The King was welcomed by Rector Pierre Wolper, Governor Hervé Jamar and Mayor Willy Demeyer. He went to the Faculty of Veterinary Medicine, where the Covid laboratory was created from scratch last April around Prof. Fabrice Bureau, Vice-Rector for Research, and Prof. Laurent Gillet, Vice-Dean for Research of the Faculty of Veterinary Medicine. For the visit, the Faculty was also represented by its Dean, Pr Georges Daube.

The purpose of the visit was to present to the King the important role of the University of Liège since April in the screening of Sars-CoV-2, the virus responsible for Covid-19. The ULiège has developed a new automated PCR type test method and has secured the supply of reagents necessary for the extraction of viral genetic material by creating an autonomous production line in its laboratories.

ULiège has joined the federal testing platform, and it is its automated method that is currently being replicated in seven other Belgian university hospital laboratories (ULB and Institute of Clinical Biology; UCLouvain and Hôpital Saint-Luc Brussels ; KU Leuven and UZ Leuven; University of Namur and CHU-UCL Namur; University of Mons and Jolimont Hospital; Universiteit Antwerpen and UZ Antwerpen; Universiteit Gent and UZ Gent) which now form the new federal platform together with the University of Liège / CHU of Liège.

┄┄┄┄┄┄┄┄┄┄┄┄┄┄┄┄┄┄┄┄

## Using the information
1) For each statement below, decide whether the account of the King's visit to ULiège supports it. Answer yes or no, and quote the words of the account that decide it. (a) The Covid laboratory was set up last April. (b) The ULiège automated method is being replicated in five other Belgian laboratories. (c) Georges Daube is Dean of the Faculty of Veterinary Medicine.
2) According to the account of the King's visit to ULiège, what did the university create to secure its supply of reagents for extracting viral genetic material?
3) Write the next part of the account of the King's visit to ULiège, beginning after its final sentence.

(Collected data entries)
┄┄┄┄┄┄┄┄┄┄┄┄┄┄┄┄┄┄┄┄

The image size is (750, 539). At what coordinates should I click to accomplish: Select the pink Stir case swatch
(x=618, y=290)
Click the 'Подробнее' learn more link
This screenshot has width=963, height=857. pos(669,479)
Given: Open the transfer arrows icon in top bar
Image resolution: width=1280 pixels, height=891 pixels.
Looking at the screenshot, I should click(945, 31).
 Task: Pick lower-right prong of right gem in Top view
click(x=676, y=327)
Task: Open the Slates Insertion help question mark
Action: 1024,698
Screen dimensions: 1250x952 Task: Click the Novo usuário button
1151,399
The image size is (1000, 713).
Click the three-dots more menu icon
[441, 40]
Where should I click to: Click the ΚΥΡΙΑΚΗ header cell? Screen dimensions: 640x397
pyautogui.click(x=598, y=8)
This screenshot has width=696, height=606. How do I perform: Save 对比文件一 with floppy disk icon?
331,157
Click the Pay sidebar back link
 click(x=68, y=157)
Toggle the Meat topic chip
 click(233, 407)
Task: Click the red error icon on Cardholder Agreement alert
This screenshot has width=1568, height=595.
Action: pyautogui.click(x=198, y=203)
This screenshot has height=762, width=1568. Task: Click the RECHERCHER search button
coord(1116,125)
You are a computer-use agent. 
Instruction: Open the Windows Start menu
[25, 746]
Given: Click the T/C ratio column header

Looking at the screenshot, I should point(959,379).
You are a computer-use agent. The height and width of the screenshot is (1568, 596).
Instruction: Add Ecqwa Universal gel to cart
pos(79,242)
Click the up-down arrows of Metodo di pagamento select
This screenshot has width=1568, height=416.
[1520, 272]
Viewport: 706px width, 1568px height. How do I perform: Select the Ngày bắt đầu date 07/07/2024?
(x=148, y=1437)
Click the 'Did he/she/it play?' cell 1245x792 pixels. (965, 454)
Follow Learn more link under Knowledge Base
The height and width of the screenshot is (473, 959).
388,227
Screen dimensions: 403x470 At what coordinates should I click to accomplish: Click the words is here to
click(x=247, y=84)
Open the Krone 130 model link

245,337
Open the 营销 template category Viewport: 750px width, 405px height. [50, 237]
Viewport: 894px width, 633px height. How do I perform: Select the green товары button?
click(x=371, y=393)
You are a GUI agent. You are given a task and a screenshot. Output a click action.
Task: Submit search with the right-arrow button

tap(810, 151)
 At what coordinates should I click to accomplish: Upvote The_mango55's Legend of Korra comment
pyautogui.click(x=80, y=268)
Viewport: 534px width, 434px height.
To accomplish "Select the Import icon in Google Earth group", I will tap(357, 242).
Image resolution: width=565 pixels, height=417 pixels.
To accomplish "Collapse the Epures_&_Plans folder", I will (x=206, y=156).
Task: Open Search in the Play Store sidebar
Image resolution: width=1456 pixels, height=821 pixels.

┄┄┄┄┄┄┄┄┄┄┄┄┄┄┄┄┄┄┄┄

## Answers to this exercise
1)
(a) Yes: "where the Covid laboratory was created from scratch last April"
(b) No: "currently being replicated in seven other Belgian university hospital laboratories"
(c) Yes: "represented by its Dean, Pr Georges Daube"

2) It created an autonomous production line in its laboratories.

3)
Since the beginning of the health crisis, the ULiège has played an important role in innovation and screening. It has evolved its method by developing, together with Walloon companies, a kit for the self-sampling of saliva before PCR analysis in the laboratory. This method speeds up the process by making it easier for each person to take a sample, rather than by an operator as with nasopharyngeal sampling, and by making the first stage of laboratory work unnecessary, as the virus is inactivated directly during the self-sampling of saliva.

The saliva test was offered to ULiège students and staff at the end of September. It was suspended as of 26 October following the universities' Code Rouge and the need to redirect this PCR capacity for saliva testing to the most pressing priorities for the region and the country, responding to the Walloon government's request to carry out regular testing of the 47,000 staff members of the 602 rest and care homes in Wallonia. This testing starts this week.

On a daily basis, the PCR analysis capacity of ULiège's Covid lab, both on nasopharyngeal and salivary samples, is between 12,000 and 16,000. It is a team of 25 people who make it possible to carry out this immense screening effort in the service of the country and its population.